Navajo family gets electricity in time for the holidays
Associated Press
FLAGSTAFF, Ariz.
For years, Thomas and Annie Hamm walked around their southern Utah home with flashlights at night, heated water on a wood burning stove and kept their food cold on ice.
Sometimes, they ran an extension cord from a car battery to power a television. They had a small solar panel installed to provide power but ran out of it whenever clouds rolled in.
This year, the couple finally has gotten electricity just in time for the holidays. They are planning a Thanksgiving dinner with their three sons and their families, including several grandchildren, that won’t have to end when the sun goes down.

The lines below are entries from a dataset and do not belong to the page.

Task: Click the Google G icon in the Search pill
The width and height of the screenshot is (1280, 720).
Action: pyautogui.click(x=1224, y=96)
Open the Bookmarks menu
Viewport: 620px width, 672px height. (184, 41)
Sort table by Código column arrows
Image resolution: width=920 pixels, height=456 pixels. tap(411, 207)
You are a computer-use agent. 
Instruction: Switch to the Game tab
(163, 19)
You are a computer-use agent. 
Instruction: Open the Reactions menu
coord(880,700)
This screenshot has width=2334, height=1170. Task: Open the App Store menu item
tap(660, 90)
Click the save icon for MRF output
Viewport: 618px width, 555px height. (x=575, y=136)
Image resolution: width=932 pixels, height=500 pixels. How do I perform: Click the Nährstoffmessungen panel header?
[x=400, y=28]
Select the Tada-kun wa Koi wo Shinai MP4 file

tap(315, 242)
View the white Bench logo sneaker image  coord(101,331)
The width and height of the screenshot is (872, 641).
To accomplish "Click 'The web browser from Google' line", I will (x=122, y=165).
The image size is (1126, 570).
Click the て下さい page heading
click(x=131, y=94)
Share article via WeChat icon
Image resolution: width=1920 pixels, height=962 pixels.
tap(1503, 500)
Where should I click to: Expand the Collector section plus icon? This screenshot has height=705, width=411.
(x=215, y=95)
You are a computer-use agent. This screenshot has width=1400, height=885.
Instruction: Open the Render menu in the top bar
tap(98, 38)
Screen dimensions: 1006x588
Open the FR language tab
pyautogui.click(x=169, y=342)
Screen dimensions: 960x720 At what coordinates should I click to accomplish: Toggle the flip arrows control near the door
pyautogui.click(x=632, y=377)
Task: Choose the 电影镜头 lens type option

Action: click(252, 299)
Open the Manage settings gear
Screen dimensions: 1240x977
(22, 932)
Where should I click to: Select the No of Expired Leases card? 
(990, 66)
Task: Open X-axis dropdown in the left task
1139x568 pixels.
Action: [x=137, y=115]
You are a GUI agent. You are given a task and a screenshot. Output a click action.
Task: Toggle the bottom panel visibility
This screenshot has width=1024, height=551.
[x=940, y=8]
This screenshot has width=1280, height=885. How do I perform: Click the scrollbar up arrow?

“Now they’re coming no matter what time,” Annie Hamm said.
The Navajo Tribal Utility Authority recently brought power to the Hamms’ home in the tiny community of McCracken Mesa and plans to connect 240 other homes nearby. It’s part of a project to expand infrastructure in a desolate region of the country where basic services such as electricity, running water and telephone service are not available for thousands of people on the reservation that extends into Utah, New Mexico and Arizona.
For the Hamms, years of not having electricity were even more frustrating because they live less than one mile from an existing power line. Another utility company required Navajo families to pay much of the cost to extend the lines, and the Hamms couldn’t afford it.
The Navajo Tribal Utility Authority bought a system of rural Utah substations and electrical lines last December under a decades-old deal with the Rocky Mountain Power utility.
The tribal utility now is the sole power provider in the Utah portion of the Navajo Nation.